При этом Петр Степанович не особенно задумывался, каким образом эти люди попали сюда и почему занимаются тем, а не иным делом. И люди эти были ему чужие, и Германия тоже. Даже более чужая, чем до революции. А ее муки, в которых она рожала новое свое обличье, медленно, но верно меняя и свою сущность, его нисколько не интересовали. Петр Степанович с брезгливостью и опаской обходил стороной всякие сборища людей, особенно тех, что одеты в коричневую форму. Эти люди напоминали ему украинских самостийников времен гражданской войны, времен Петлюры и Директории: тоже ведь сбивались в стаи, жгли факелы, выкрикивали лозунги и били жидов. Где все эти самостийники, гайдамаки и прочие ряженые? Нету, будто и не было. Тем же самым закончат и нацисты. Куда они денутся?

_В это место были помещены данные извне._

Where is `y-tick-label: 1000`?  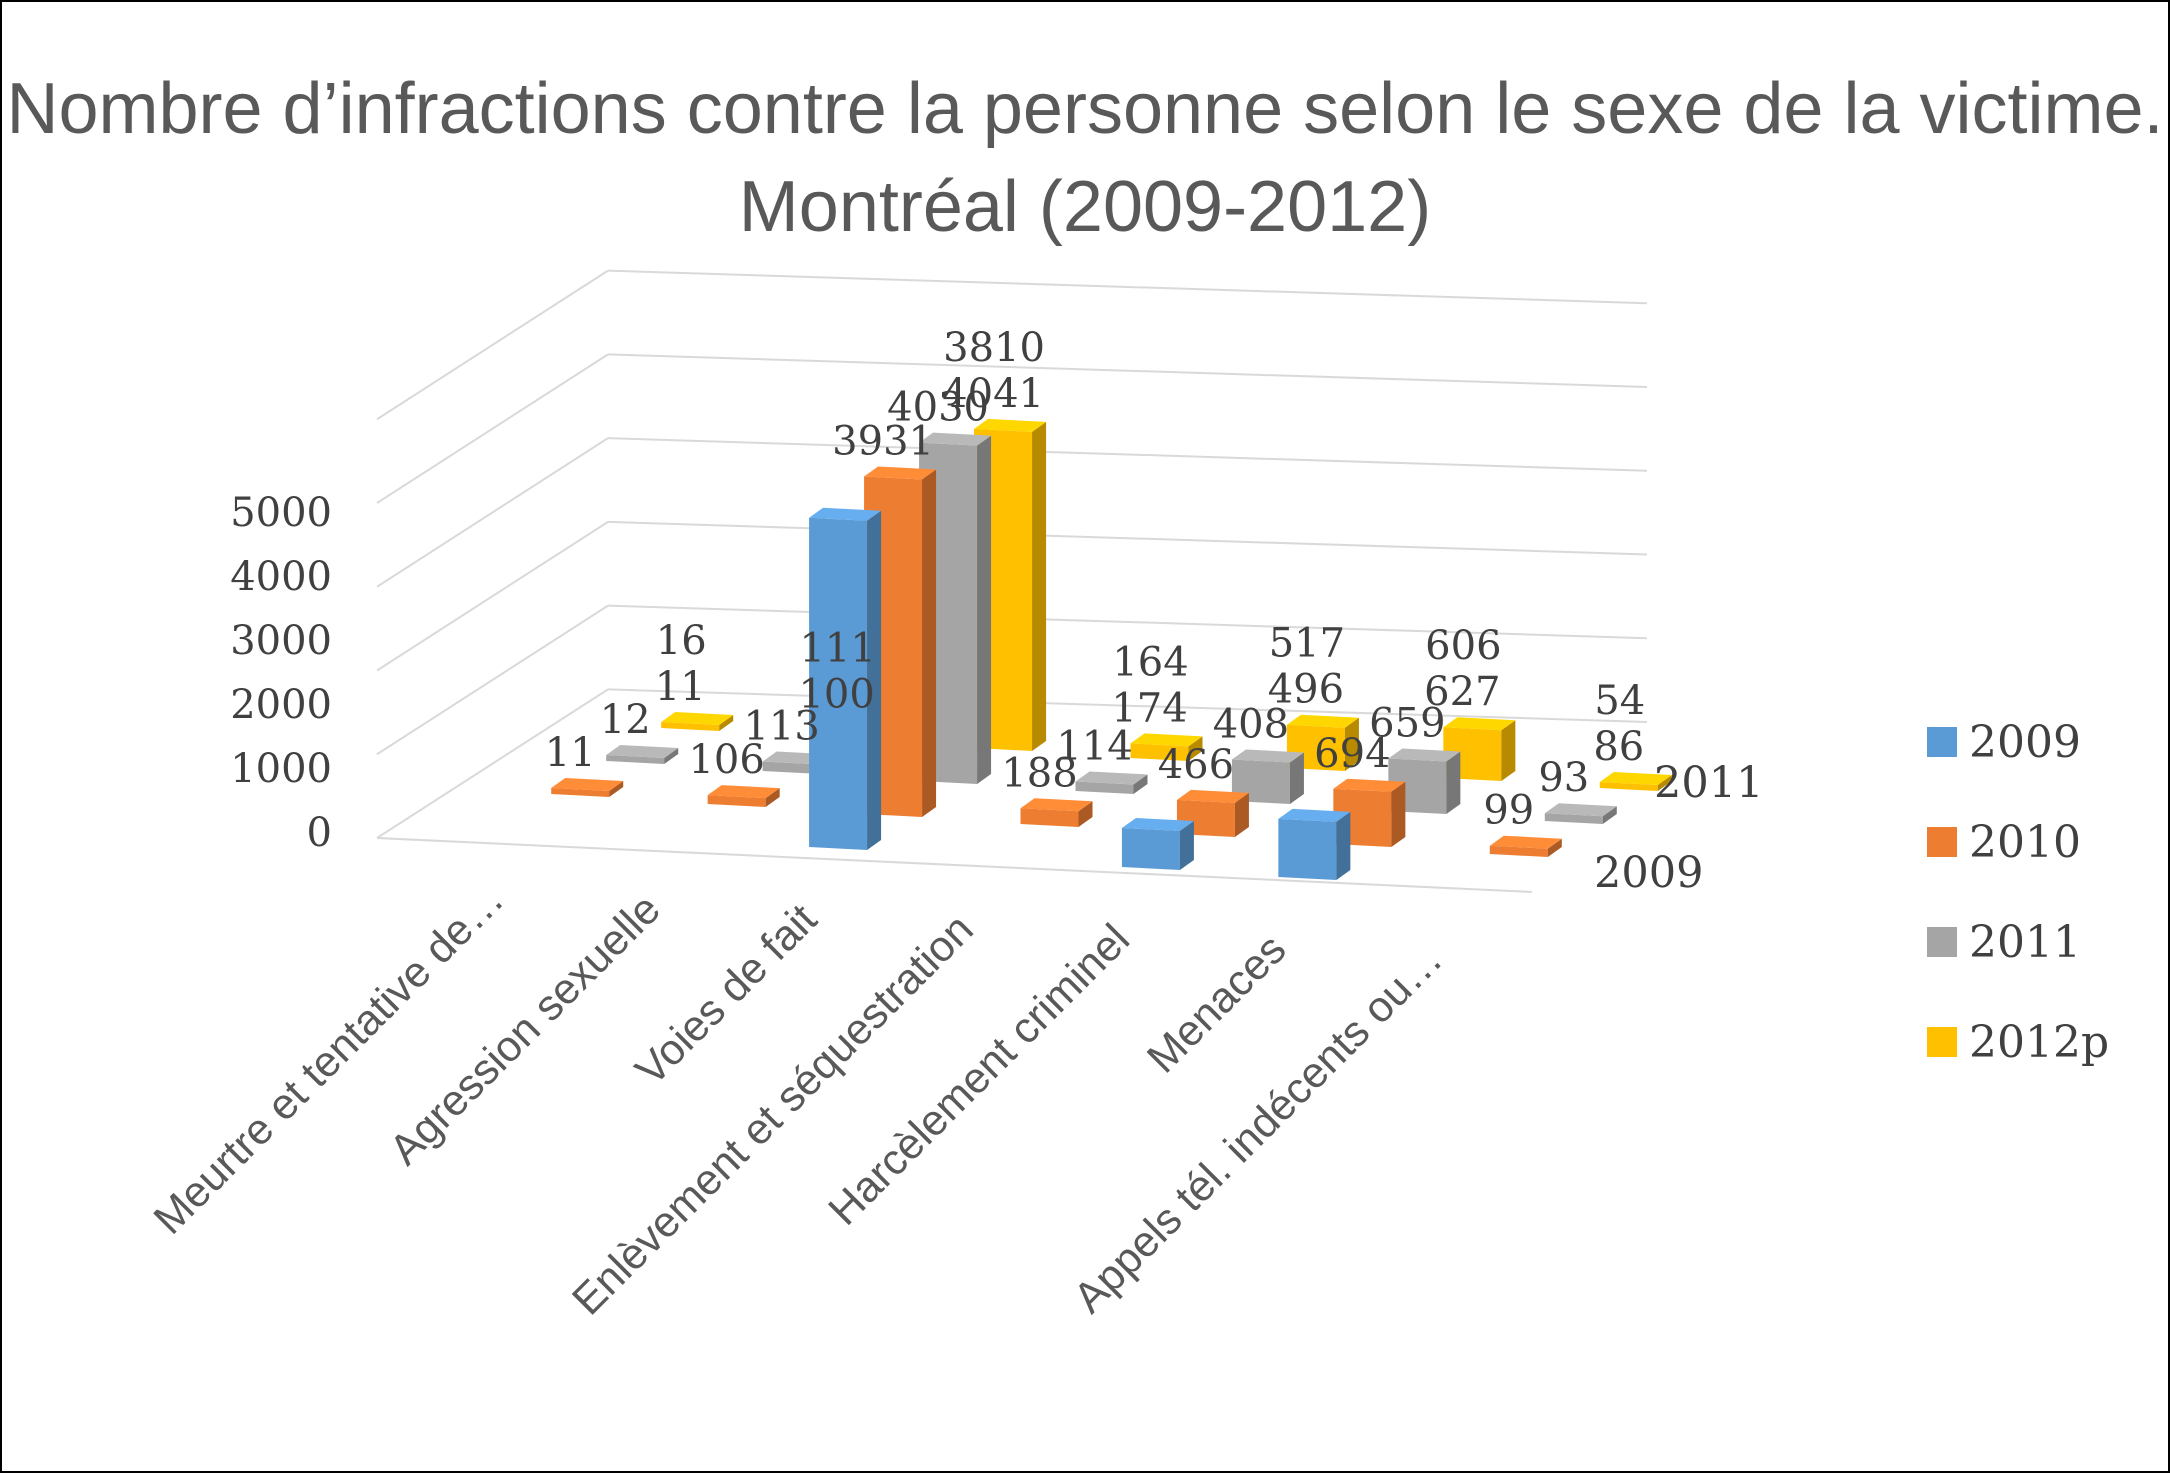 y-tick-label: 1000 is located at coordinates (281, 769).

Чем дольше Петр Степанович пребывал в Германии, тем сильнее крепло в нем чувство общности со своей родиной. Именно поэтому, ставя свою подпись под очередным протоколом, разрешающим отправку в Россию очередной партии станков или специального оборудования, чувствовал, как в душе его поднимается горячая волна, в горле начинает пощипывать и глаза заволакивать туманом от причастности своей к возрождению России.
Глава 17
Клочковатая ватная мгла, подсвеченная городскими огнями, повисла над Берлином, и улицы враз опустели. Даже полицейские — и те куда-то подевались.
Ермилов, приехавший в Берлин вечерним парижским поездом, едва успел обосноваться в гостинице и привести себя в порядок, тут же гостиницу покинул и шел теперь по опустевшей Курфюрстердамм на встречу со связником из центра. Одет он был просто, бороду и усы сбрил, документы имел уже совсем другие и назывался Отто Нушке, которого в Берлин привели его коммерческие дела из Баварии.
Два с небольшим месяца назад в такое же позднее время на центральных берлинских улицах тоже было не слишком-то многолюдно, но чтобы вот так — почти ни души — это уж слишком, тут что-то не то и не так, и это что-то висело в воздухе почти предгрозовой наэлектризованностью.
О том, что в Берлине, как и по всей Германии, распоясались нацисты, Ермилов читал в газетах, но особого значения прочитанному не придавал. Может, потому, что этому явлению не придавали особого значения и сами газеты: тон у парижских был снисходительным, у немецких — даже доброжелательным. Разумеется, если не читать газет левых, которые предупреждали о растущей нацистской угрозе и заклинали партии и профсоюзы дать решительный отпор обнаглевшим коричневым штурмовикам Гитлера и Рема.